Media Credit: Grace Hromin | Assistant Photo Editor

Jay Goff said officials have only seen a decline of between 4 and 6 percent from their previous enrollment estimates based on current data.

Administrators managing GW’s enrollment are meeting daily to examine changes to students’ plans for the fall.

Jay Goff, the vice provost of enrollment and student success, said at a Faculty Senate meeting Friday that more than 150 incoming students plan to defer their enrollment, which is higher than normal. Officials are meeting daily to identify microtrends in enrollment and monitor the plans of individual students.

“We have started a new outreach and rapid response effort where we take some of the communication tools on the recruitment side to communicate with all of our students,” Goff said. “We’ve launched that program and are having really good success with it so far.”

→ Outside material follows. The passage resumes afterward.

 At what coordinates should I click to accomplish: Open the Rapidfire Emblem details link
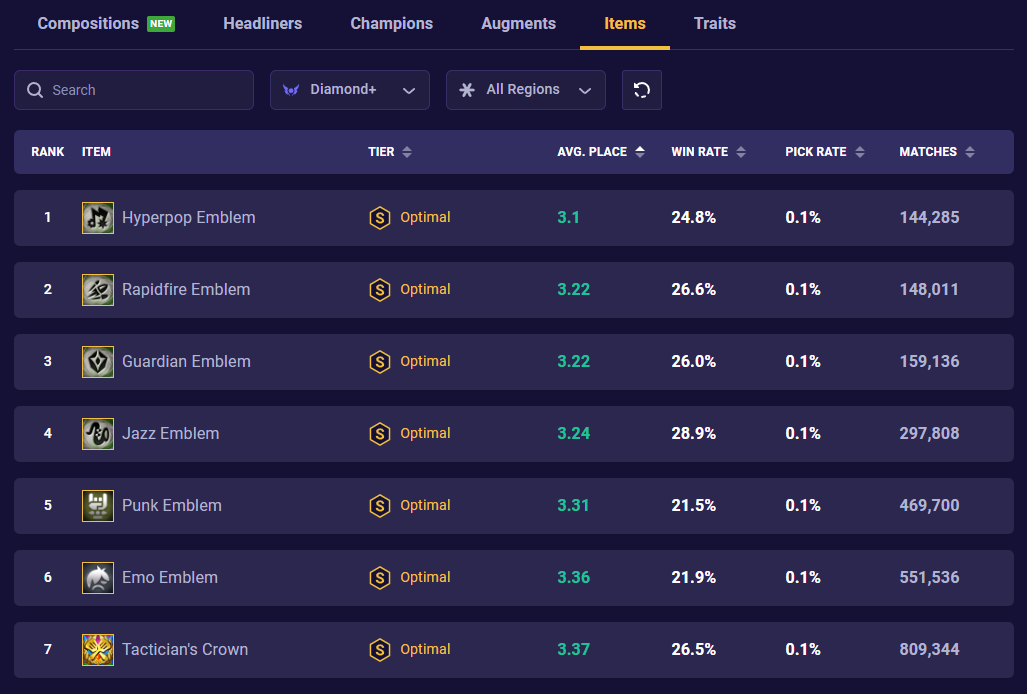186,289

Goff said more than 25,400 students have already registered for fall classes. Last academic year, the University enrolled 27,814 students, according to institutional data.

He added that 30 percent of students who accepted their offer of admission this year indicated on an earlier survey that they may change their decision if classes remain online this fall. Officials have only seen a decline of between 4 and 6 percent from their previous enrollment estimates based on current data, he said.

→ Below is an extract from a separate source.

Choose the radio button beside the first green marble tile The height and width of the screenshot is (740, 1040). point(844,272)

“We’re going to take a hit, but there are students committed to GW,” he said.

Goff said officials have also seen a “larger” decline in programs with heavier international populations.

Phil Wirtz, a faculty senator and professor of decision sciences and psychology, said officials should not be “second guessing” deans who have a “much better track record” on estimating enrollment.

“In the business school, I’ve been in touch with associate deans, and they’ve been telling me the situation is far rosier than the projections by the central administration,” Wirtz said. “Why are we not listening more carefully to people on the ground?”

Provost Brian Blake said administrators had to be “conservative” in their projections, and it is likely that more students will decide to not enroll this fall.

“The pieces we didn’t know in July when we made that assessment is we didn’t know if they were going to defer,” he said. “We didn’t know if they’d delay – that was always uncertain.”

Jamie Cohen-Cole, a faculty senator and associate professor of American studies, said an enrollment shortfall is “clear,” but the final number of students who will change their plans remains unknown.

“Did we fire people based on enrollment models that were worse than what happened?” Cohen-Cole asked at the meeting. “Did we move too fast? If we look at our competitors in our market basket schools, faculty have been hearing from peers at those schools that we’ve not seen enrollment declines anywhere near what we’re seeing here.”

University President Thomas LeBlanc said officials are working with the senate’s executive committee and fiscal planning and budgeting committee to make financial decisions based on the most updated projections.

“The provost is meeting more with the deans than any provost ever has had to,” LeBlanc said. “The idea that there’s this bifurcation that the deans are all-knowing and the administration is stumbling around in the dark is not fair.”